A Classic Thessaloniki Lunch
One of Thessaloniki’s best meals is also one of the most appealingly casual. At plastic tables outdoors, great portions of tender salt cod, deep fried in crisp, airy batter, are served on sheets of paper.
Alongside are fresh fried potatoes, ‘skordalia’- this is a spread of stale bread blended with vinegar, oil, and so much garlic that you don’t even want to think about having a social engagement for a day or two- and a fried super-hot long green pepper. The combination is addictive. What in the world can you drink with such powerful flavors? Icy cold retsina is the traditional choice, and a perfect match. Enjoy this bold taste of Thessaloniki- a favorite among dock workers ad well-heeled matrons alike.
Bakaliarakia sto Limani, and Balakliarakia tou Aristou- nearly identical menus and prices- are right next to each other, on the end of Katouni, right across from the entrance to the harbor. Daily, late morning to around 19:00.

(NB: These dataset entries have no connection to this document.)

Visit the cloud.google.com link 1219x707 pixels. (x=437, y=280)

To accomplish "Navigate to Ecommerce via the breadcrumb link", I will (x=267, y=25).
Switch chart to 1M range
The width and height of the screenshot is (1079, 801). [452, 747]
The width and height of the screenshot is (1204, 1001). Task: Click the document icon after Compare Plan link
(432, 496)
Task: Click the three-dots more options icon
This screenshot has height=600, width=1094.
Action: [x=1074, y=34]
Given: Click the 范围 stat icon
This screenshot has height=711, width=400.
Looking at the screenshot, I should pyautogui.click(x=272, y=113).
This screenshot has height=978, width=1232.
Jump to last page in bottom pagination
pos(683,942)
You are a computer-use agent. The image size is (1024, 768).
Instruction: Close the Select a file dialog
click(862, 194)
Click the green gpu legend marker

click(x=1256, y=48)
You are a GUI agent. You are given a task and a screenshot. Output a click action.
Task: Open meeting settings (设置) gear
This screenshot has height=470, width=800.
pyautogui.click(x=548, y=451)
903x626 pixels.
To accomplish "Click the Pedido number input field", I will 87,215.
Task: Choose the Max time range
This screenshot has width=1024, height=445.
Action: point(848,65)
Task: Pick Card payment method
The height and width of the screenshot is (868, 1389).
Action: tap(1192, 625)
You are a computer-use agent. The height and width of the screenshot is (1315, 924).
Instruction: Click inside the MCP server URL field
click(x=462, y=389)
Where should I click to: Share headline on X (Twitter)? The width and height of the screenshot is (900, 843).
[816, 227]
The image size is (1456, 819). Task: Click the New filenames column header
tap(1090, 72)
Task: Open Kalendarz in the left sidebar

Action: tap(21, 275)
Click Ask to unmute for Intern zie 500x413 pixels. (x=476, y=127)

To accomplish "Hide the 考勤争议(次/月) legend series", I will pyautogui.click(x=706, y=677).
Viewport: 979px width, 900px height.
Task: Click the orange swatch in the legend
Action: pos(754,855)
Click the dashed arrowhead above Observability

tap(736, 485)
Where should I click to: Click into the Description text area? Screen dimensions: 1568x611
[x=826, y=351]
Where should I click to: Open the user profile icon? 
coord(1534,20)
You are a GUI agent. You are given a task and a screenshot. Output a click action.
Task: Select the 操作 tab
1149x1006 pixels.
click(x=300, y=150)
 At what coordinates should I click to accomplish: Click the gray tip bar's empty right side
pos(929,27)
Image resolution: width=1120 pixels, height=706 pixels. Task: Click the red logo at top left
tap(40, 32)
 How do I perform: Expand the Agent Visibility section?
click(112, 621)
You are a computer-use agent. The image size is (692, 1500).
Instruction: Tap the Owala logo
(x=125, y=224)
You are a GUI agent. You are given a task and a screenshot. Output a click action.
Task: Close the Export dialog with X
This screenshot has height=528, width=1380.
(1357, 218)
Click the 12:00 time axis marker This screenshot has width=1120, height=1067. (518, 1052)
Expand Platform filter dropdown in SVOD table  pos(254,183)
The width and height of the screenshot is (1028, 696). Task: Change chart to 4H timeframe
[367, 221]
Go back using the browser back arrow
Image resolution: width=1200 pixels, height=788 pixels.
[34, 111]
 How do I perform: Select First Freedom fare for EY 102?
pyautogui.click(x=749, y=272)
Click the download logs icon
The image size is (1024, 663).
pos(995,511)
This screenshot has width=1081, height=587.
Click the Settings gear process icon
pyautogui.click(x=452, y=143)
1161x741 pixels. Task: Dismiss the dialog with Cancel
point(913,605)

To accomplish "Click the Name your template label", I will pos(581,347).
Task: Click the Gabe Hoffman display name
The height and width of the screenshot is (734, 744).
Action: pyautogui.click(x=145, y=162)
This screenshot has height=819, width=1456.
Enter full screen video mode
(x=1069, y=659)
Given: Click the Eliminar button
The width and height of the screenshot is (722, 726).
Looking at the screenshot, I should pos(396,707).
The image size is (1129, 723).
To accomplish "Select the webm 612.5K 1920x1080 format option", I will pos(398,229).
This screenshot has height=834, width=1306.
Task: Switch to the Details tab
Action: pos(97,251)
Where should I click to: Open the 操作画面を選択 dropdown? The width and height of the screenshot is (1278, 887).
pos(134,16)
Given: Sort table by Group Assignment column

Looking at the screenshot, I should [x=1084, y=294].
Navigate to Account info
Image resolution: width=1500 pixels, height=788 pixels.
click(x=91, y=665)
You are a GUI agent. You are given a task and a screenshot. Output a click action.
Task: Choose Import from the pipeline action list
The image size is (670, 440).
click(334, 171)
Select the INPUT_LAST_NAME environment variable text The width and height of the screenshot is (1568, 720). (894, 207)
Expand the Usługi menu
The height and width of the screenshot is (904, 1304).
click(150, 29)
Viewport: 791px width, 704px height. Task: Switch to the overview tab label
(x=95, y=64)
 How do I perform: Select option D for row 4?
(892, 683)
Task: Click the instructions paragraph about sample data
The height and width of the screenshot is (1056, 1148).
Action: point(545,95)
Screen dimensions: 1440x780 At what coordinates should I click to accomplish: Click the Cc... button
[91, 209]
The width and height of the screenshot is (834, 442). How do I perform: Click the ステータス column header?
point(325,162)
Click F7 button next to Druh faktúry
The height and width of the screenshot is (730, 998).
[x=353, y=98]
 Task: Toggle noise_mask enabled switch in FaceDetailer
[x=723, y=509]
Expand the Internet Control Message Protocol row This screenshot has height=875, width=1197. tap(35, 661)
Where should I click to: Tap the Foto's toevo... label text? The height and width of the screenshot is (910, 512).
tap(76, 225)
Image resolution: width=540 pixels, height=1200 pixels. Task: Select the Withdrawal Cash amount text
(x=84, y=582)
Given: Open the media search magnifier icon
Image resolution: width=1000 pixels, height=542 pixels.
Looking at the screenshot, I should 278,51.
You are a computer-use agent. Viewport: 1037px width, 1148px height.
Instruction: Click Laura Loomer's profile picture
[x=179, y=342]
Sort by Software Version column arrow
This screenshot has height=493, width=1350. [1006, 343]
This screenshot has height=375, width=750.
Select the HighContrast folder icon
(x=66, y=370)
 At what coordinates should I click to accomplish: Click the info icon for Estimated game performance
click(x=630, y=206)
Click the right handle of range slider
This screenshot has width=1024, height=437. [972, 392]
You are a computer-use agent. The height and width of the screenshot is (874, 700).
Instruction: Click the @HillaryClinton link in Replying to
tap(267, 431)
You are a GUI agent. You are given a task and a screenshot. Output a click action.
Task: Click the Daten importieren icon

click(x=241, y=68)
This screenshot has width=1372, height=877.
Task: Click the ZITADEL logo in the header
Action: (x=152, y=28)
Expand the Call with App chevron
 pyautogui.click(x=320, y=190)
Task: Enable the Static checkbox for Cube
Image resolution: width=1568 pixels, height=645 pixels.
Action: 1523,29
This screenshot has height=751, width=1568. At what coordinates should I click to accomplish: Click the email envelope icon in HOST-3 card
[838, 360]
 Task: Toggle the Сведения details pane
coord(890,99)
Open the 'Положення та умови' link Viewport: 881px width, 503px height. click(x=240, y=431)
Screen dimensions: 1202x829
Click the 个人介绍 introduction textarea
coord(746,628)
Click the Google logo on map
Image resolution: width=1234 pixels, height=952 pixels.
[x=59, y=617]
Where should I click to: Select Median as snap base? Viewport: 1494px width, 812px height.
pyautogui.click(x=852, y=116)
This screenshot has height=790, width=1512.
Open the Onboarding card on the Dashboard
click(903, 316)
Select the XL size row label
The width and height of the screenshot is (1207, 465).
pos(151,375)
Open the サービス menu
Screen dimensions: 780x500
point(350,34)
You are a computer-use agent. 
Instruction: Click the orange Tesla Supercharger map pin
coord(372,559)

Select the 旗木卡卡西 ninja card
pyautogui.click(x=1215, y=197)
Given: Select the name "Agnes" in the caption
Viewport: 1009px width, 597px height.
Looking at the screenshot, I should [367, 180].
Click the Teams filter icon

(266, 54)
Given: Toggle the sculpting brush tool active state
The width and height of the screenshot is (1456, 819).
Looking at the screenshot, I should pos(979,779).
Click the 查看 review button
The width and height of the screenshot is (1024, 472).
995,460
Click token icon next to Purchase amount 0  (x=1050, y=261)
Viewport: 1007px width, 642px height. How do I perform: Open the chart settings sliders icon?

For a complete, expertly curated dining experience, venture out to the elegant seaside neighborhood of Aretsou. At the Aficionados housed in a luxuriously appointed three-story Art Deco mansion, you’ll have refined creative cuisine from star chef Dimitris Pamporis on the elegant ground floor. The first floor is a first-rate wine bar for oenophiles who want to experience the best and most interesting in Greek and international wines. The top floor is a classy cocktail and Champagne bar plus restaurant.
Oenophiles will love Vin, a gorgeous wine bar with a large list, just steps from the square on Katouni. One of the loveliest and most elegant rooms in town, also on Katouni, is Manoir – a splendid and sophisticated place for dinner, cocktails, or wine. If you feel like a dance along with your cocktail, try the Tango Bar, where you can often find a Milonga in progress.